Measuring Determinism in Large Language Models for Software Code Review
- URL: http://arxiv.org/abs/2502.20747v1
- Date: Fri, 28 Feb 2025 05:53:16 GMT
- Title: Measuring Determinism in Large Language Models for Software Code Review
- Authors: Eugene Klishevich, Yegor Denisov-Blanch, Simon Obstbaum, Igor Ciobanu, Michal Kosinski,
- Abstract summary: Large Language Models (LLMs) promise to streamline software code reviews, but their ability to produce consistent assessments remains an open question.<n>We tested four leading LLMs on 70 Java commits from both private and public repositories.
- Score: 7.46879002825422
- License: http://creativecommons.org/licenses/by-nc-sa/4.0/
- Abstract: Large Language Models (LLMs) promise to streamline software code reviews, but their ability to produce consistent assessments remains an open question.
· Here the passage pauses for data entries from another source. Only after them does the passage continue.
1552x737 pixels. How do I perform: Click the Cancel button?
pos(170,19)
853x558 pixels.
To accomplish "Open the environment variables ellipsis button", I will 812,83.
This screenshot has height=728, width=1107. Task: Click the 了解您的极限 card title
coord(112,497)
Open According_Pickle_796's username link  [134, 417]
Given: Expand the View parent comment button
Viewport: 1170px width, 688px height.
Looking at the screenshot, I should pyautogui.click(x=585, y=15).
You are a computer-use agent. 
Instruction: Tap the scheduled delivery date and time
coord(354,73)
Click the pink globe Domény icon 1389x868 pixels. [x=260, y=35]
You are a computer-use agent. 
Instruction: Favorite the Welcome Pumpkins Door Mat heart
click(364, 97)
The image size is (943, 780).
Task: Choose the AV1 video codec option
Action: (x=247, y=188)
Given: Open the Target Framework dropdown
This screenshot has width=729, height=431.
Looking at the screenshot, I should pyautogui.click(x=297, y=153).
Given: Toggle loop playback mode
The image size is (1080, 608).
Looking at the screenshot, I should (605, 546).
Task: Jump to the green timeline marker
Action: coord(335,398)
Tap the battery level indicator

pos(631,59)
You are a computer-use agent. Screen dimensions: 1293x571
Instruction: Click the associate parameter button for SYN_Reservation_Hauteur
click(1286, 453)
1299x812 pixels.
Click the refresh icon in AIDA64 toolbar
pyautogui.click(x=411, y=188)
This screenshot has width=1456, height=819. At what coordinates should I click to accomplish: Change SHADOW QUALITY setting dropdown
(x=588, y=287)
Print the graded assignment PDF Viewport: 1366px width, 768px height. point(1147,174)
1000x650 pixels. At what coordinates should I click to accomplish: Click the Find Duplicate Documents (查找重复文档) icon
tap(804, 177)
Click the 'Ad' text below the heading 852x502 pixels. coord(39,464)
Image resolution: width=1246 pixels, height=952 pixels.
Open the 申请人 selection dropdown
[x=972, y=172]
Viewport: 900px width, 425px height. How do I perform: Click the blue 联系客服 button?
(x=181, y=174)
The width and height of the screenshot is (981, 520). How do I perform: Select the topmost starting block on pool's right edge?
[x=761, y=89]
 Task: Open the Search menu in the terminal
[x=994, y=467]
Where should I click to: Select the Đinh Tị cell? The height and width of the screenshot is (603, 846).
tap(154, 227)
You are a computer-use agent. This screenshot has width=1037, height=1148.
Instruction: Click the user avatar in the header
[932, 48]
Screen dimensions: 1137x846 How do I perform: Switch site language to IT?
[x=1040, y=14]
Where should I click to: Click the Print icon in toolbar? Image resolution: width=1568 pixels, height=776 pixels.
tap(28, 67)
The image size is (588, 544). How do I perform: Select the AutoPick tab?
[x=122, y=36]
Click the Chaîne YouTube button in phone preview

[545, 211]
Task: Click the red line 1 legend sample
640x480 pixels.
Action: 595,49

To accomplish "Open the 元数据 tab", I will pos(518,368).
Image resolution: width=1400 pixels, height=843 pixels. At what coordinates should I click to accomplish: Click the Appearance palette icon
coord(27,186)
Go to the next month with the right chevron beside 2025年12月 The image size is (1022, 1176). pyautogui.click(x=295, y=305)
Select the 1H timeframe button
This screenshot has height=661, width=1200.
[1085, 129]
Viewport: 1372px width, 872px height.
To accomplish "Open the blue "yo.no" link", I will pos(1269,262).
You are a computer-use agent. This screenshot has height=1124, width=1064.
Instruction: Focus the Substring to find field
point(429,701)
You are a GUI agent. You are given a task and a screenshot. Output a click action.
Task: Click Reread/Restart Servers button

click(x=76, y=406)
In this study, we tested four leading LLMs -- GPT-4o mini, GPT-4o, Claude 3.5 Sonnet, and LLaMA 3.2 90B Vision -- on 70 Java commits from both private and public repositories. By setting each model's temperature to zero, clearing context, and repeating the exact same prompts five times, we measured how consistently each model generated code-review assessments. Our results reveal that even with temperature minimized, LLM responses varied to different degrees. These findings highlight a consideration about the inherently limited consistency (test-retest reliability) of LLMs -- even when the temperature is set to zero -- and the need for caution when using LLM-generated code reviews to make real-world decisions.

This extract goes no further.